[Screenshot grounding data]
=====

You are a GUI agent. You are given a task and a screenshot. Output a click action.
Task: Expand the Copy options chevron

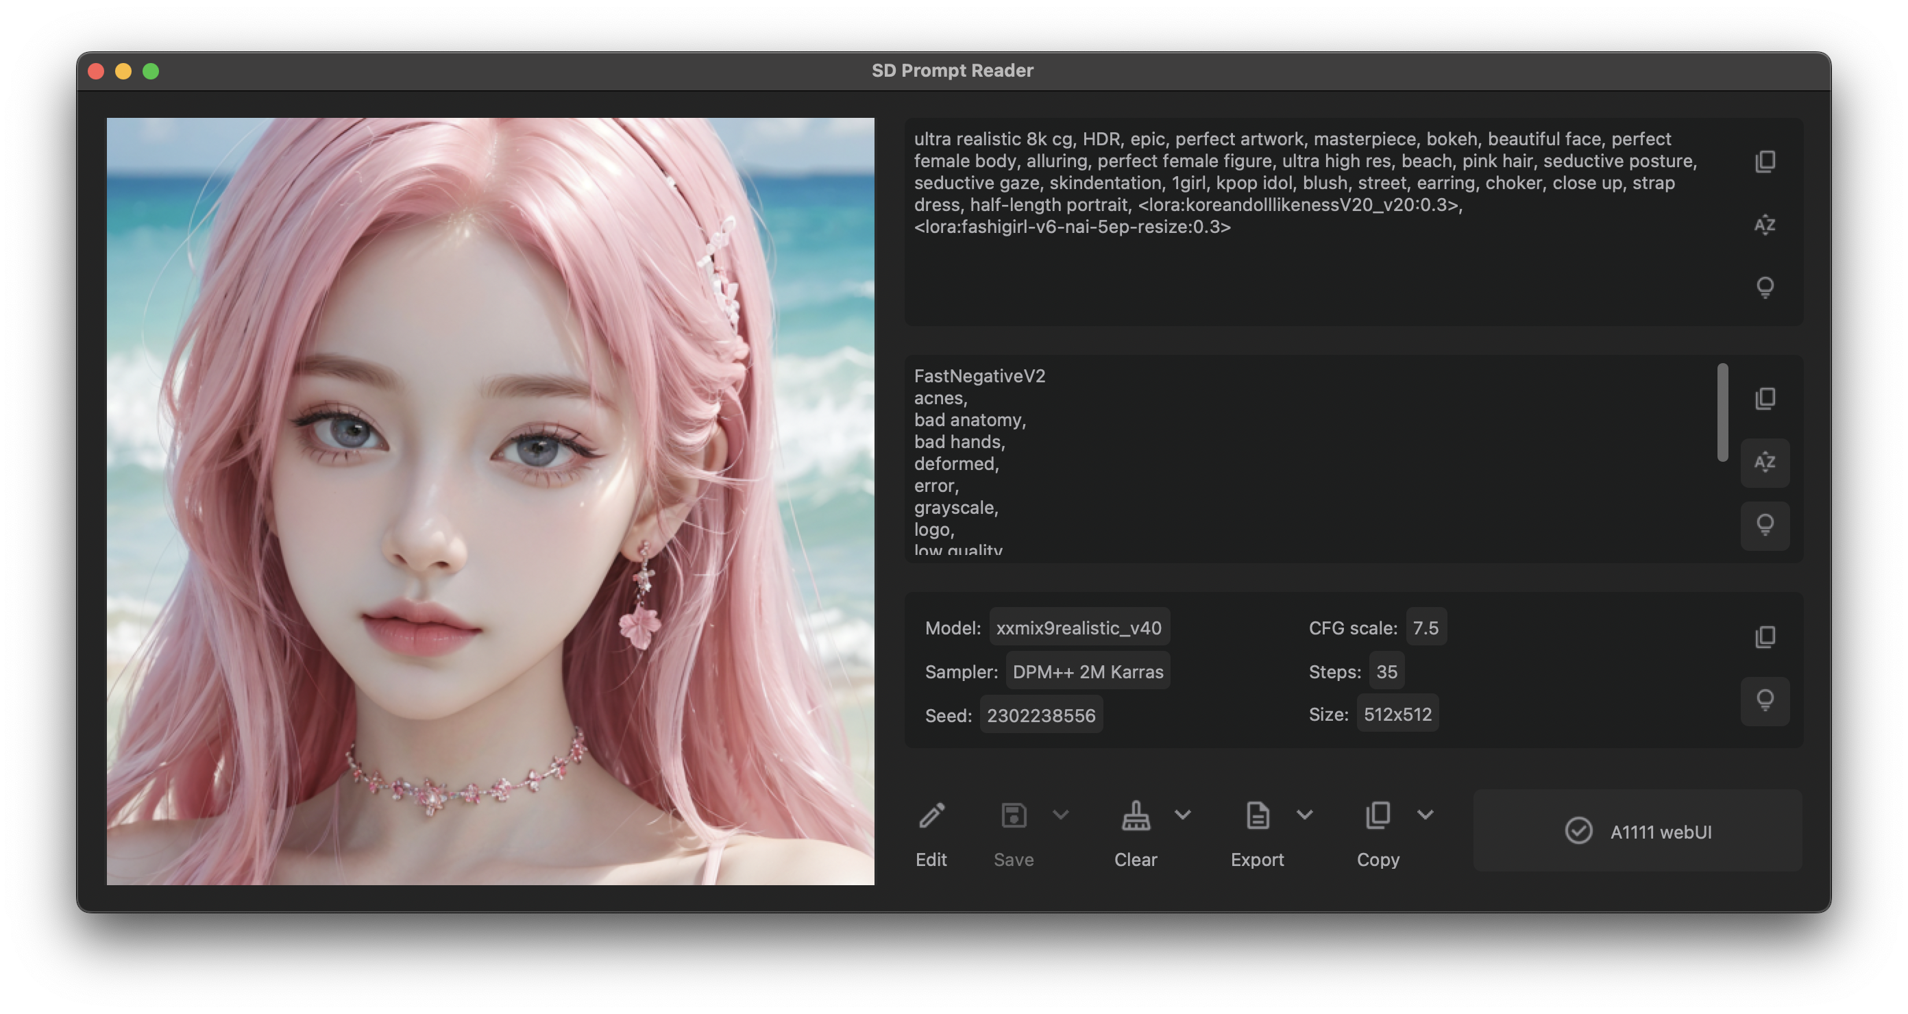pos(1425,815)
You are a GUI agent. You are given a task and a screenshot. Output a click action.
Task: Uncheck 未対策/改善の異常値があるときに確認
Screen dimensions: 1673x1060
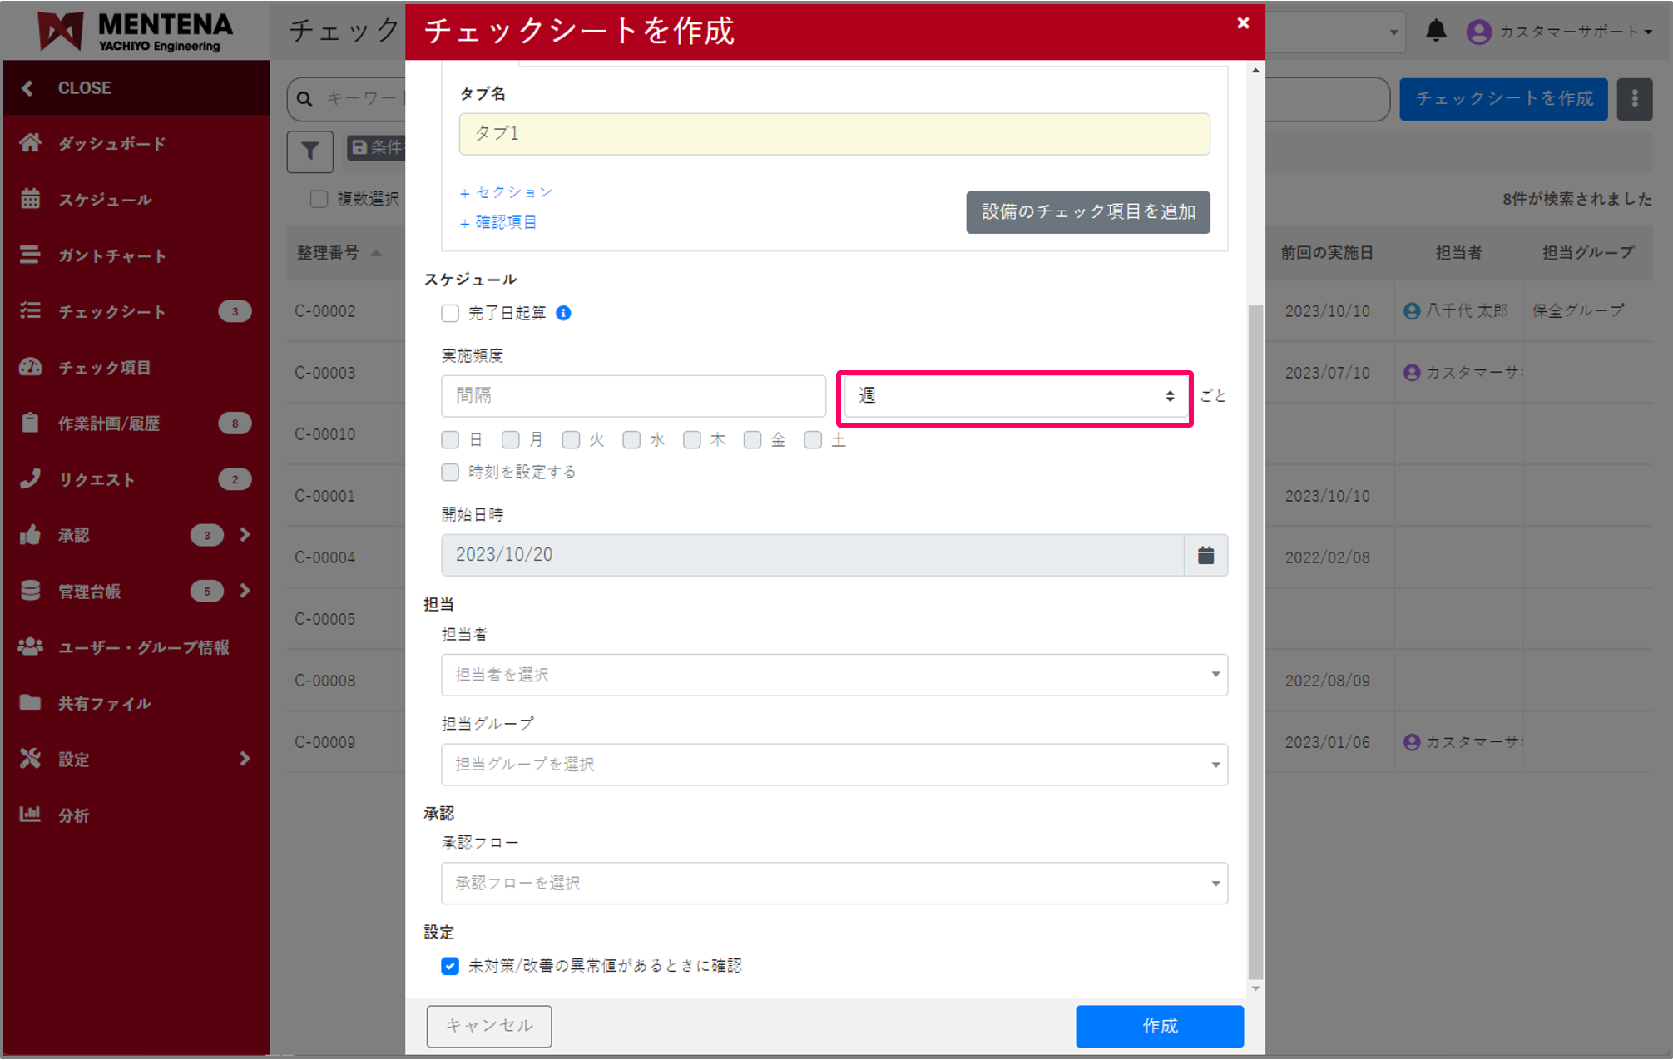pyautogui.click(x=450, y=966)
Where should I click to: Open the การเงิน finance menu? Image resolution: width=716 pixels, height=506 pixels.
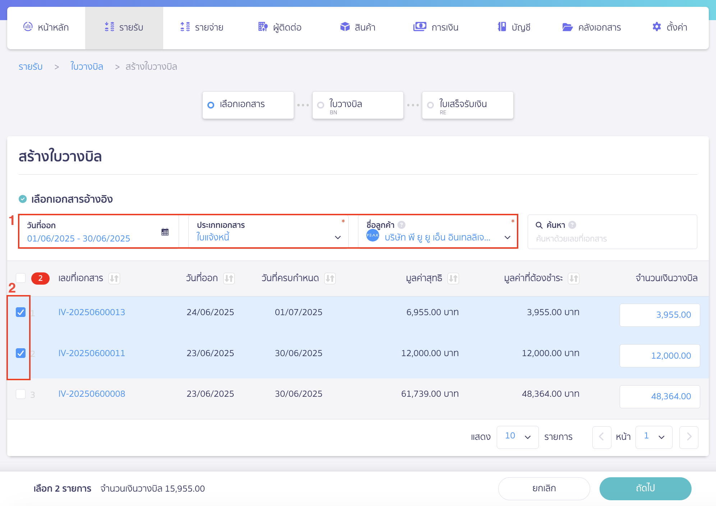click(x=436, y=27)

=====

### [ACTIVITY]
Drop the images; return the entries above exactly as they appear.

### [SOLUTION TO THIS TASK]
You are a GUI agent. You are given a task and a screenshot. Output a click action.
Task: Expand the Copy options chevron

pos(1425,815)
You are a GUI agent. You are given a task and a screenshot. Output a click action.
Task: Uncheck 未対策/改善の異常値があるときに確認
Screen dimensions: 1673x1060
pyautogui.click(x=450, y=966)
Where should I click to: Open the การเงิน finance menu? Image resolution: width=716 pixels, height=506 pixels.
click(x=436, y=27)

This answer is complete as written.